Why is the Kindle store so cheap and seedy?

Imagine if your local bookshop was modelled on a Cash & Carry. Towering 3 storey riveted steel shelving units, housed in a cavernous warehouse unit on the edge of a nameless industrial park, echoing tinnily with the greatest hits of boy band One Direction. It has all the books, but they’re stacked inside cardboard boxes, with just a tiny pixelated cover image and a few sample pages stapled on the front for reference. And the books…well…suppliers who sell cheap get put at the front of the shelves, so most of the warehouse looks like this.

51T5gGLPOFL._SX311_BO1,204,203,200_
Thrill. #225 in the Kindle Store Free as I write.

This is the Amazon Kindle store in 2016, the world’s biggest marketplace for ebooks, in which every publisher and author of any note does business. And it has all the charm and wonder of Mike Ashley shouting at his minimum wage slaves in a Sports Direct warehouse, mixed with a low end brothel catering to travelling sales reps. Which is odd, and sad, and self defeating, because books deserve better and if they’re going to prosper in the years beyond 2016 they NEED better.
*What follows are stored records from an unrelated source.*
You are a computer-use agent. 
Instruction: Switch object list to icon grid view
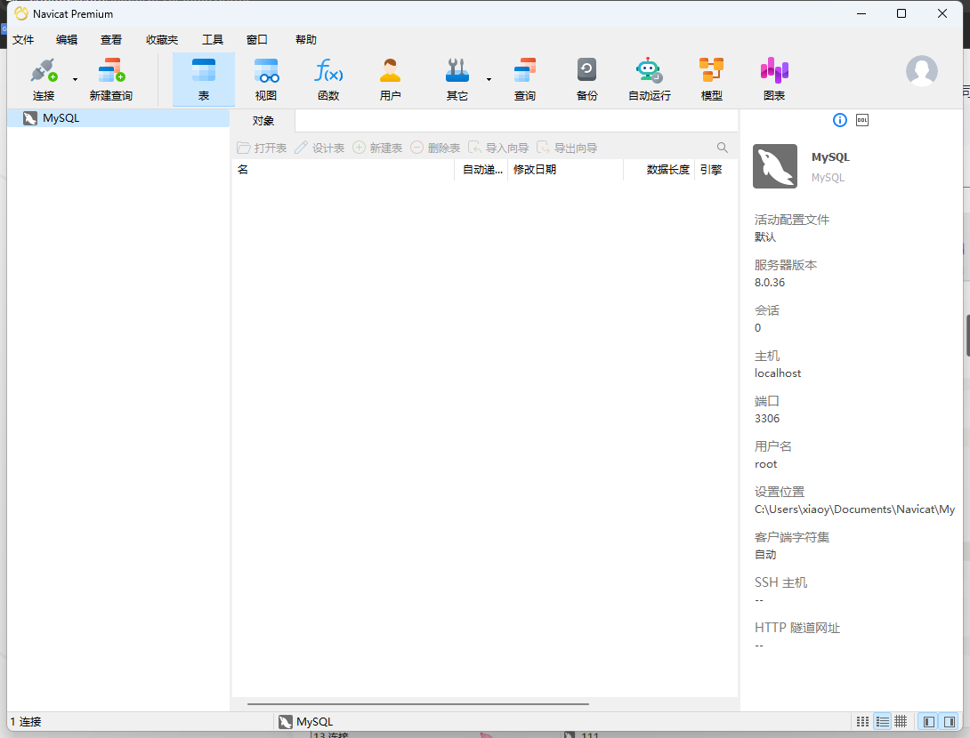coord(861,721)
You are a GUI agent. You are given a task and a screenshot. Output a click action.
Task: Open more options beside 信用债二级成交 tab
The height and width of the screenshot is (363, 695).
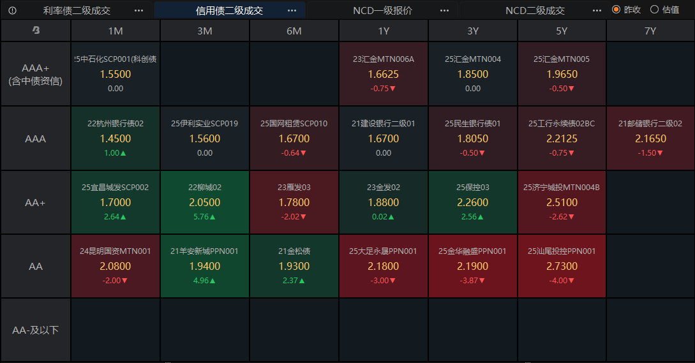coord(292,10)
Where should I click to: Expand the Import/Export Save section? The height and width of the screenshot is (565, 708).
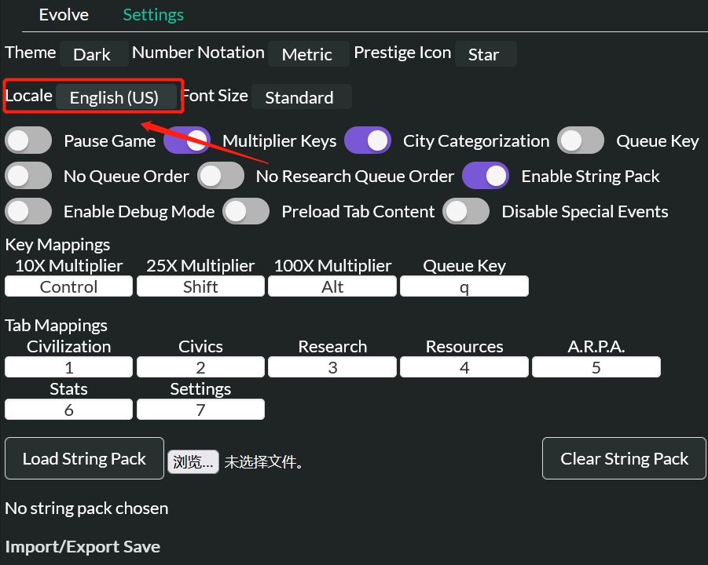(x=82, y=546)
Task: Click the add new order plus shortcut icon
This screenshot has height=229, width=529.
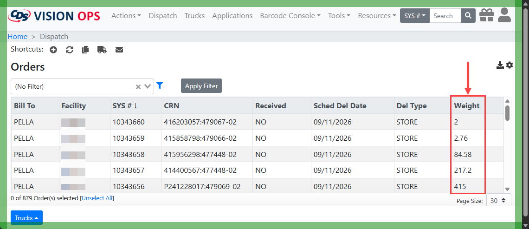Action: 53,50
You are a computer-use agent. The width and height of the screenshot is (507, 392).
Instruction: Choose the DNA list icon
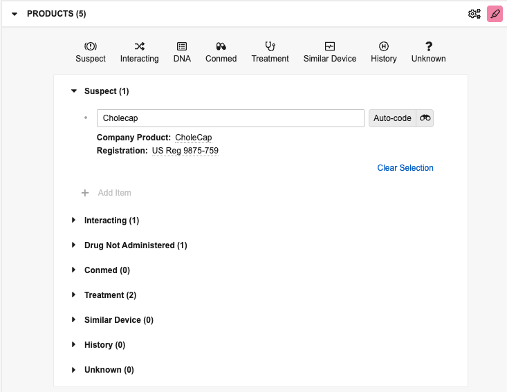tap(182, 46)
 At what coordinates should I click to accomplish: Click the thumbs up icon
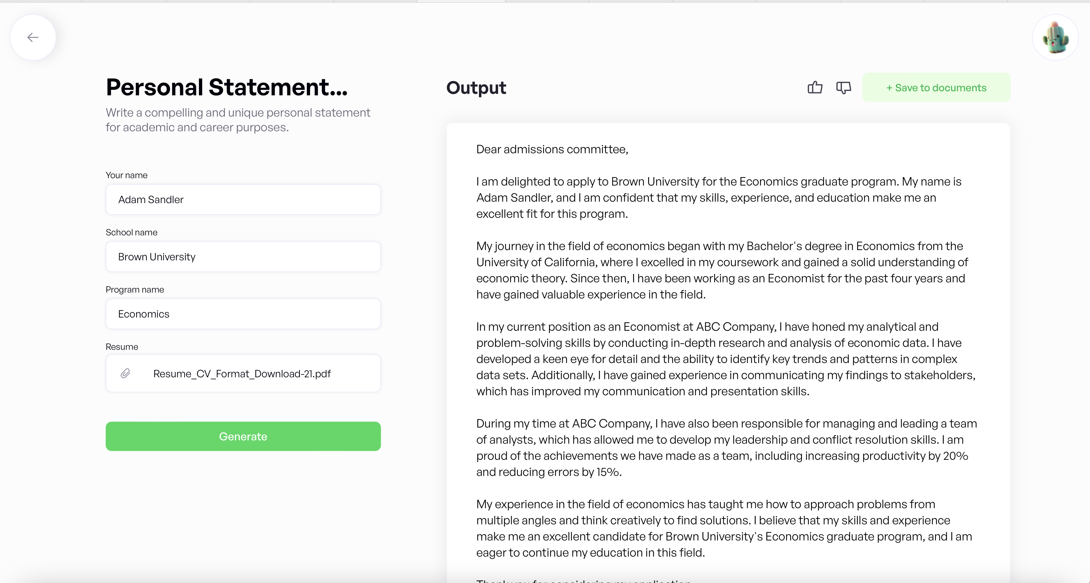[815, 88]
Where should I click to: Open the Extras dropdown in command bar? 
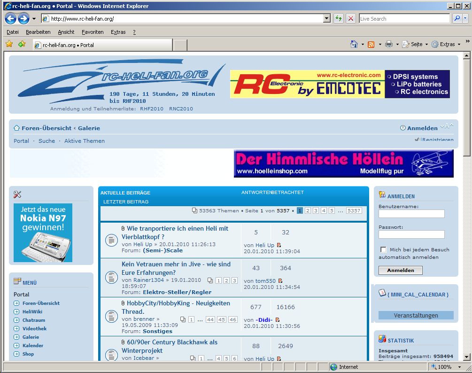point(446,44)
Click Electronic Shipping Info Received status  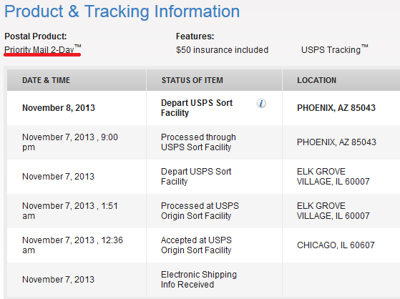[x=199, y=280]
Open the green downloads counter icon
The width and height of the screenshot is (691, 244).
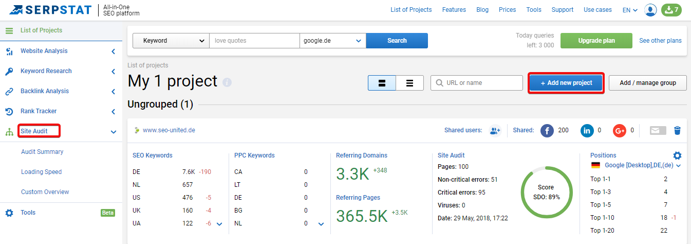click(671, 10)
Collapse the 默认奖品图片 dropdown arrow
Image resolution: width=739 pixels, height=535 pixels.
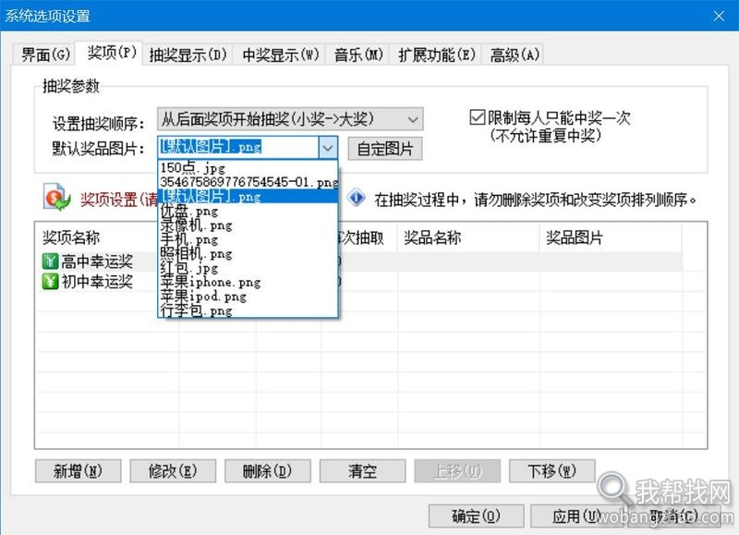point(328,147)
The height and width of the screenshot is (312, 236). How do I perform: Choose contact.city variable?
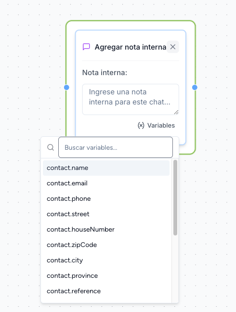(x=106, y=260)
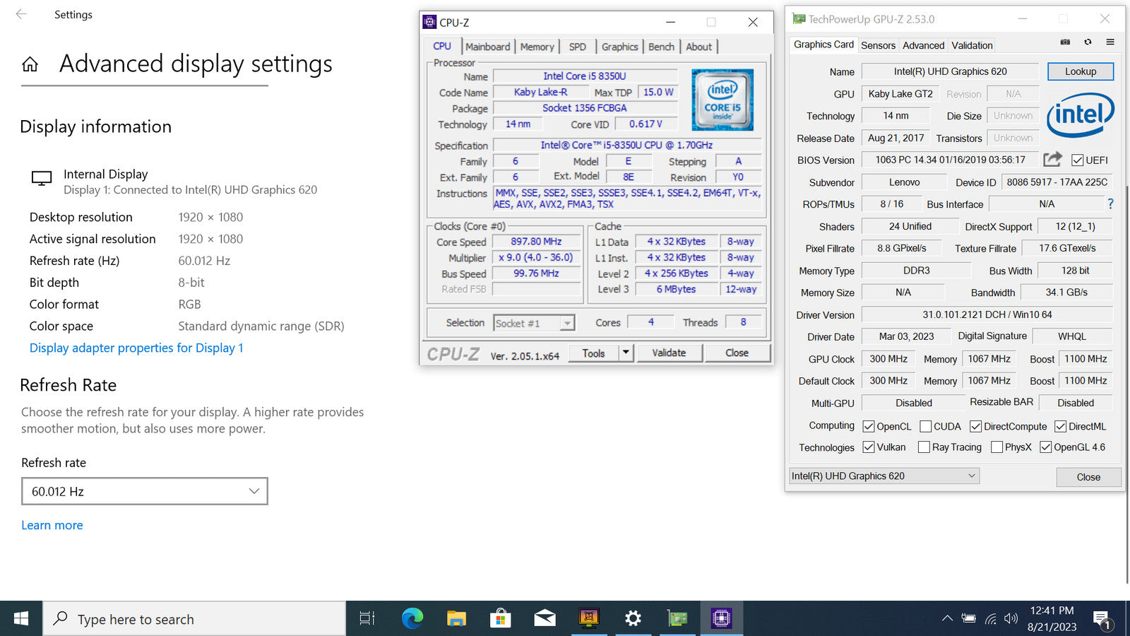This screenshot has width=1130, height=636.
Task: Go to Settings home icon
Action: (x=30, y=65)
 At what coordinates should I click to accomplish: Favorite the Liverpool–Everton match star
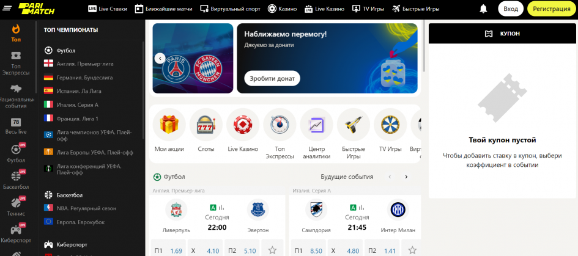tap(272, 251)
Learn the Rhetoric of Story.

Take the Amazon star rating system. Please. This is EXACTLY THE SAME SYSTEM used to rate laptops, pet supplies, kettles, and anything else the Amazon warehouse ships. Fine for most of those things, but not for books. Unless of course you interpret this as a cutting insight into the literary qualities of the book it is reviewing.

On a long enough timeline, five star rating systems are statistically doomed to all converge at 3.82. They’re absurdly easy to game, and as  seen above, they encourage a utilitarian mindset that ends up with classics of literature being critiqued for the size of their font because the reader doesn’t know they can change that.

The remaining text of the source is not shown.